* WHAT IS NEEDED
The expected output is each line below containing "Task", copied in full.

++++++++++

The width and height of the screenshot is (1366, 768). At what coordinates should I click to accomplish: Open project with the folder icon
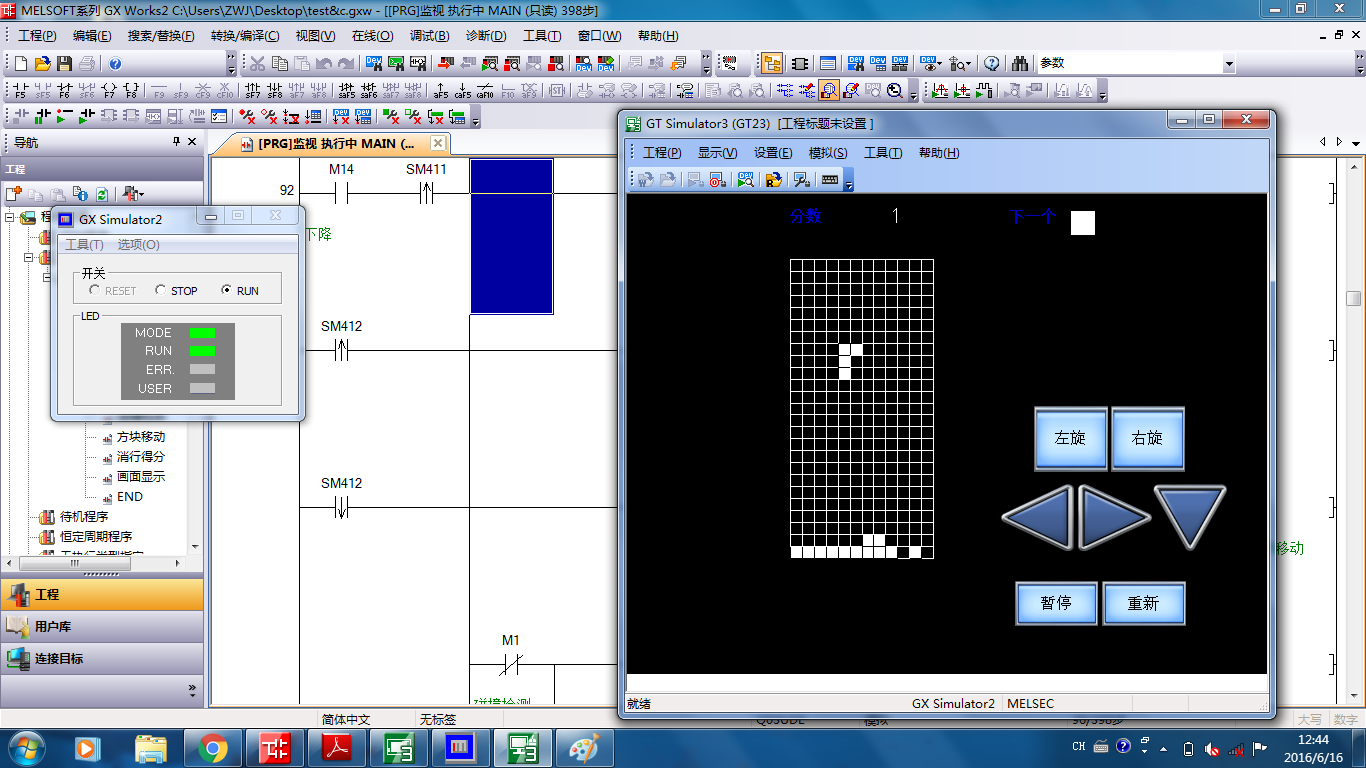point(42,64)

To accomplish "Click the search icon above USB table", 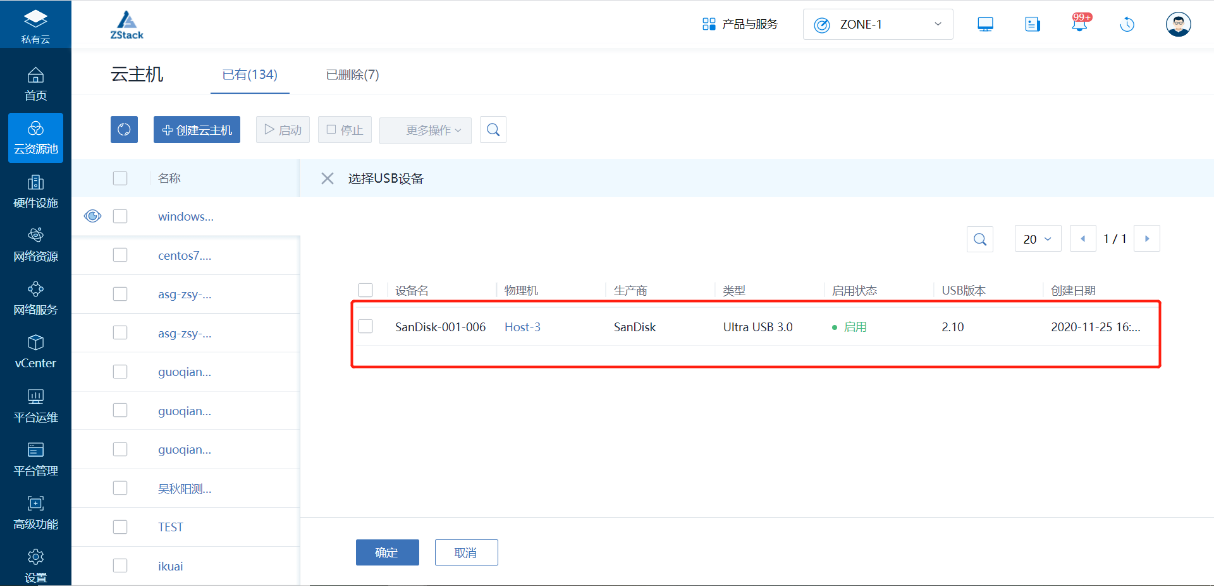I will 980,239.
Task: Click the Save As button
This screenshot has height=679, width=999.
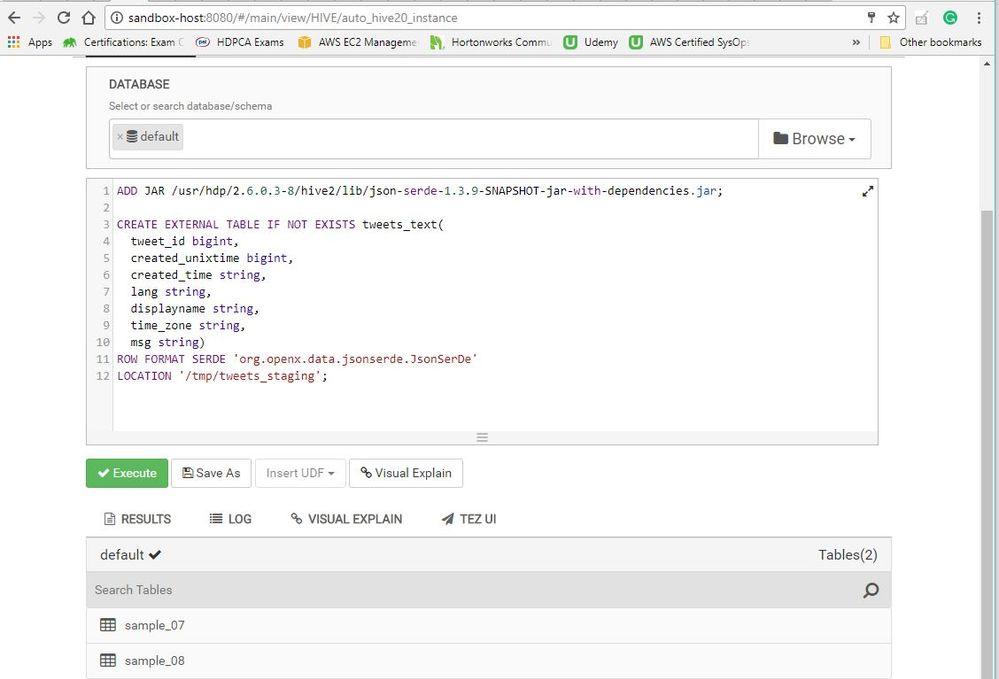Action: (x=211, y=473)
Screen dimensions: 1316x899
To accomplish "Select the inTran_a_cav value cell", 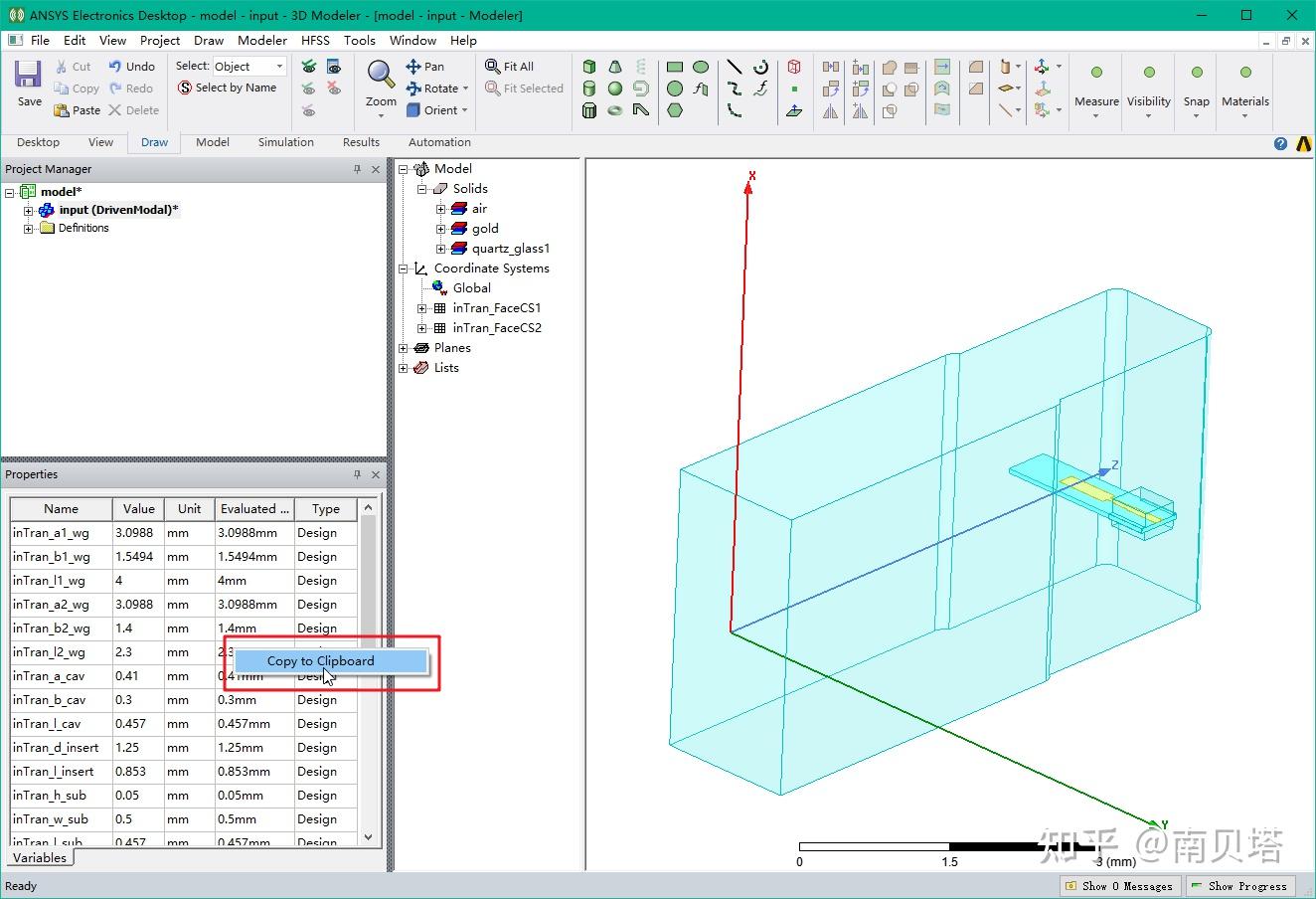I will (138, 676).
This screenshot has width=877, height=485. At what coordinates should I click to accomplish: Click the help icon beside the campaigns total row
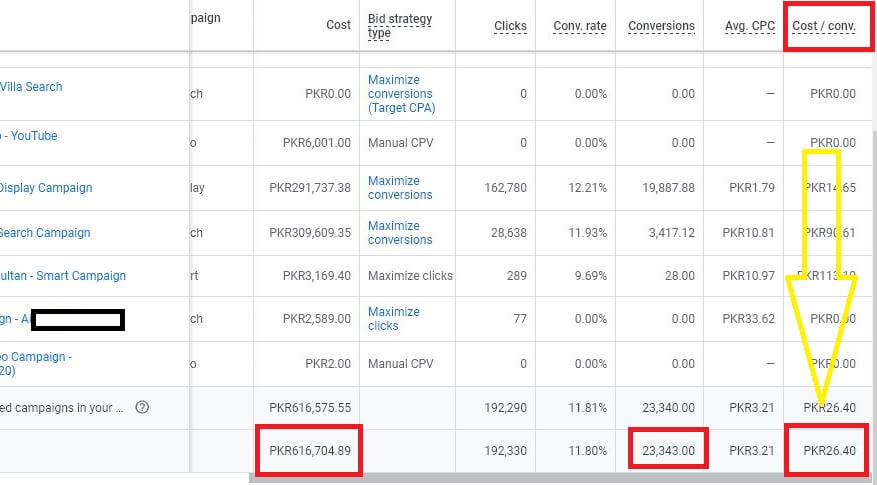(142, 407)
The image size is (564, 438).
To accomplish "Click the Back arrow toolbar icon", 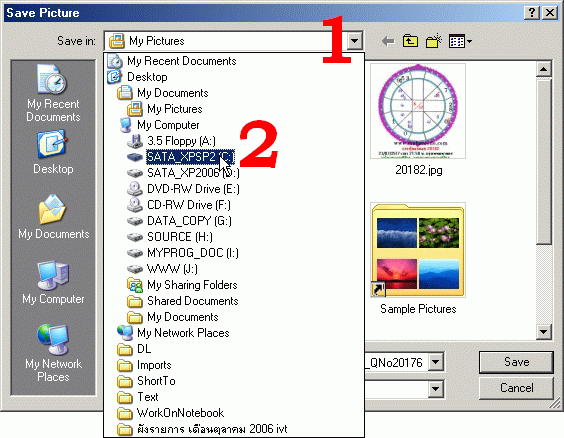I will [388, 41].
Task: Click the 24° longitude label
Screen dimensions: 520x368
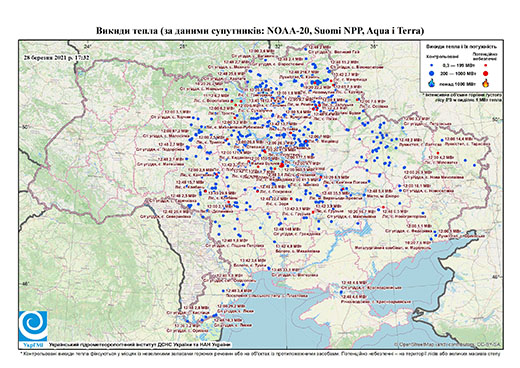Action: click(x=87, y=46)
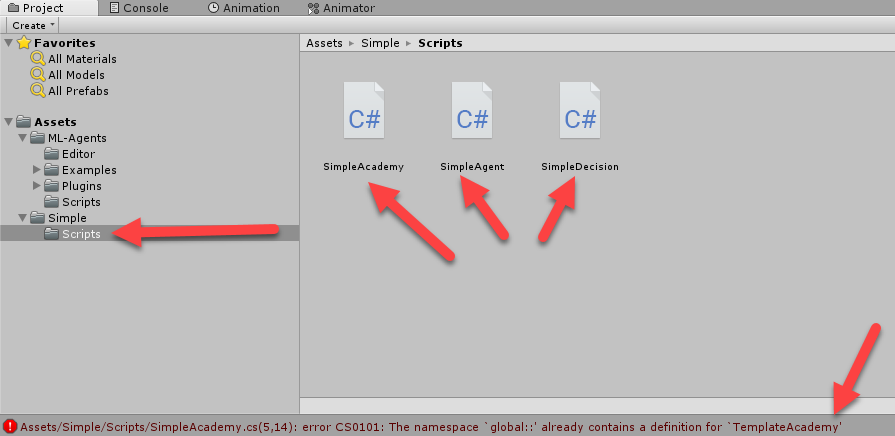Expand the Plugins folder
The width and height of the screenshot is (895, 436).
pos(37,185)
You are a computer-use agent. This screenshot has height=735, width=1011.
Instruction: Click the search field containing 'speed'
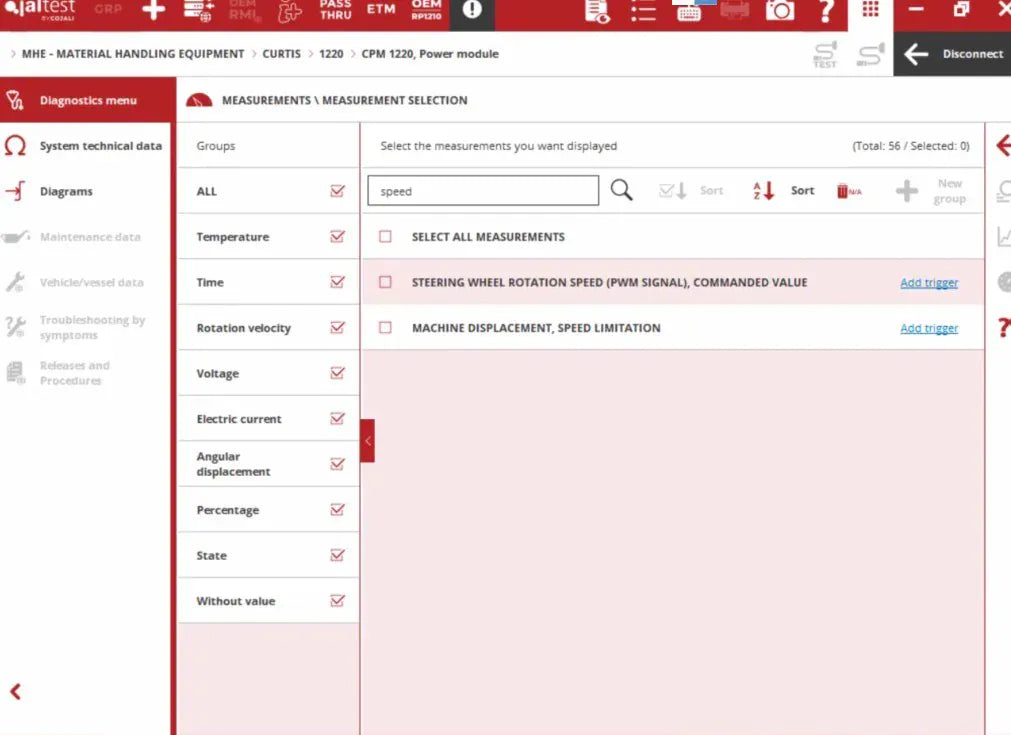[x=482, y=191]
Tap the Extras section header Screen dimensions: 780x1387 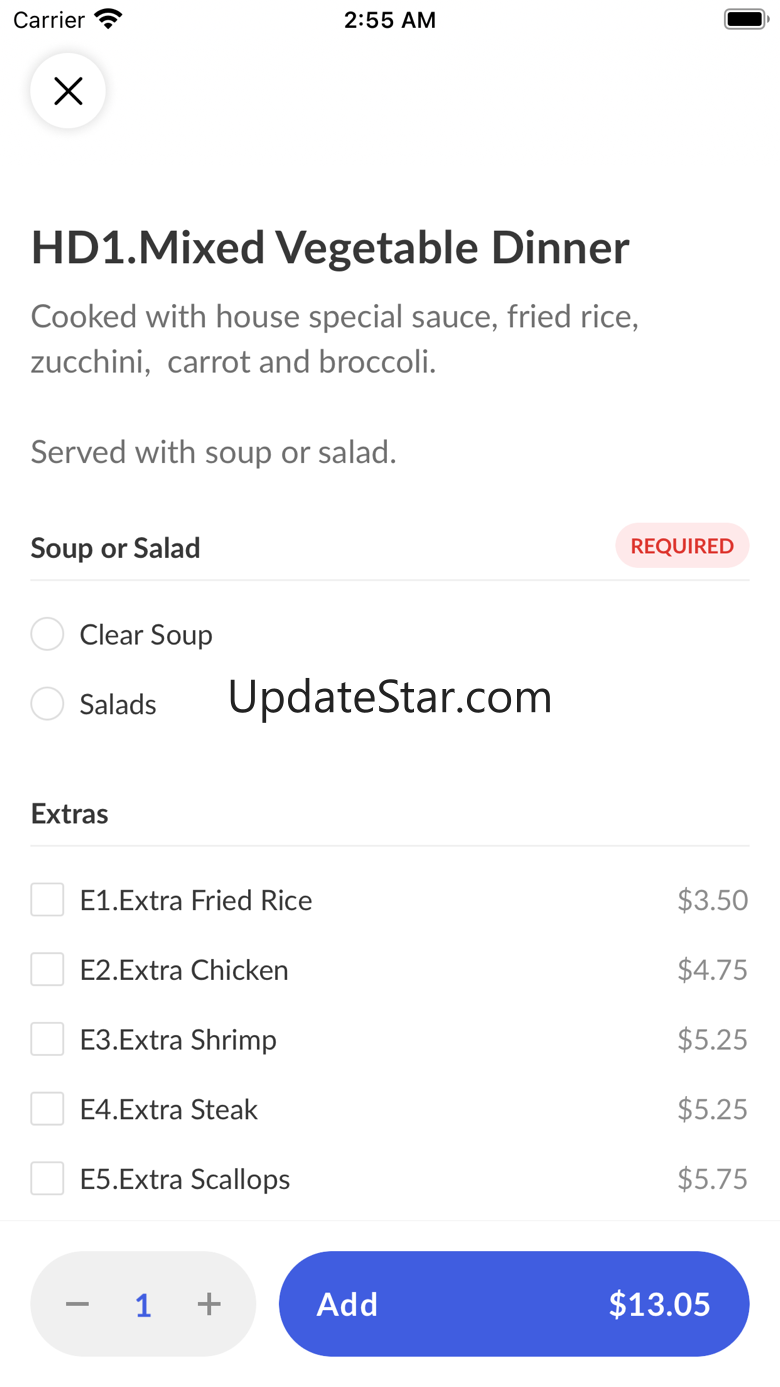coord(70,814)

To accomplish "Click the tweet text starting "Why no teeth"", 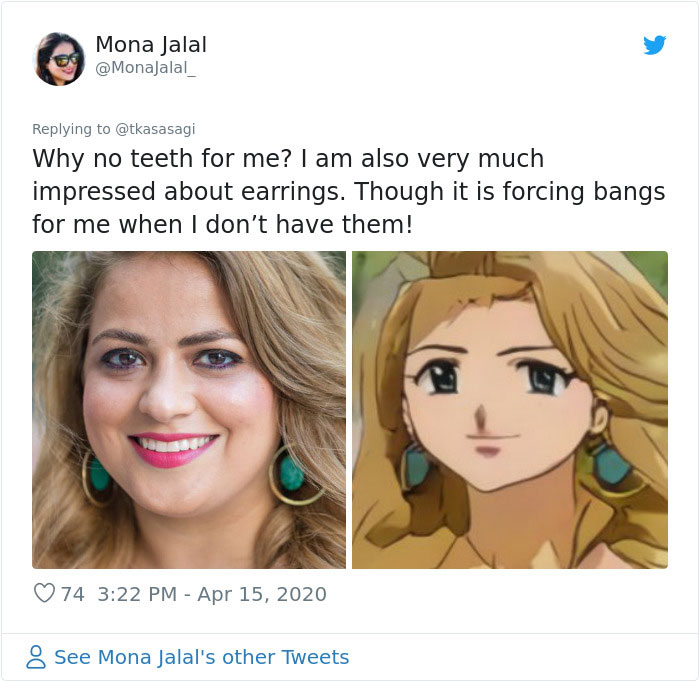I will (349, 191).
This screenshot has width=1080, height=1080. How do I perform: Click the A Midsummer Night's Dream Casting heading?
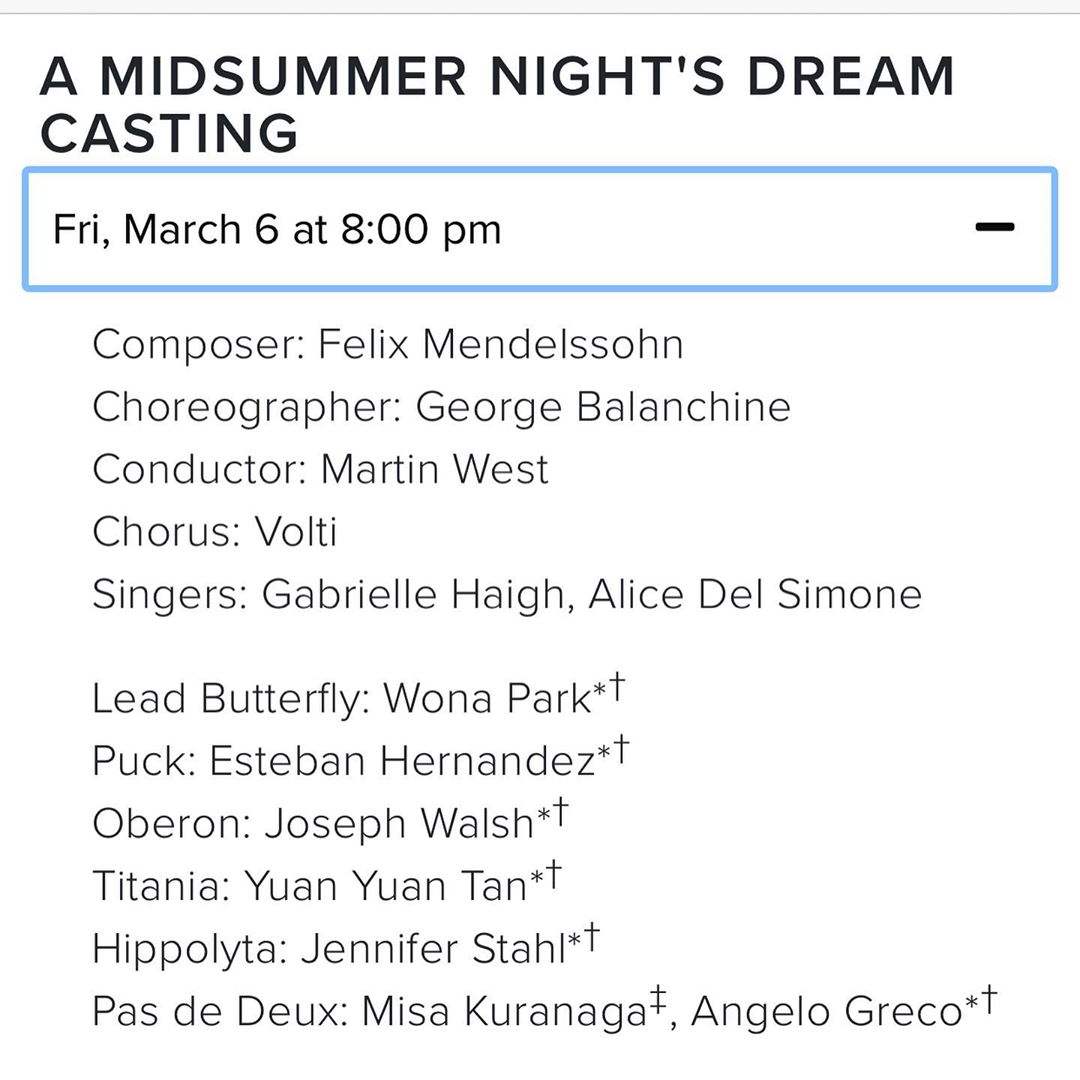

++++++++++

* SOLUTION
Task: Click the Save As button
Task: Click the 24° longitude label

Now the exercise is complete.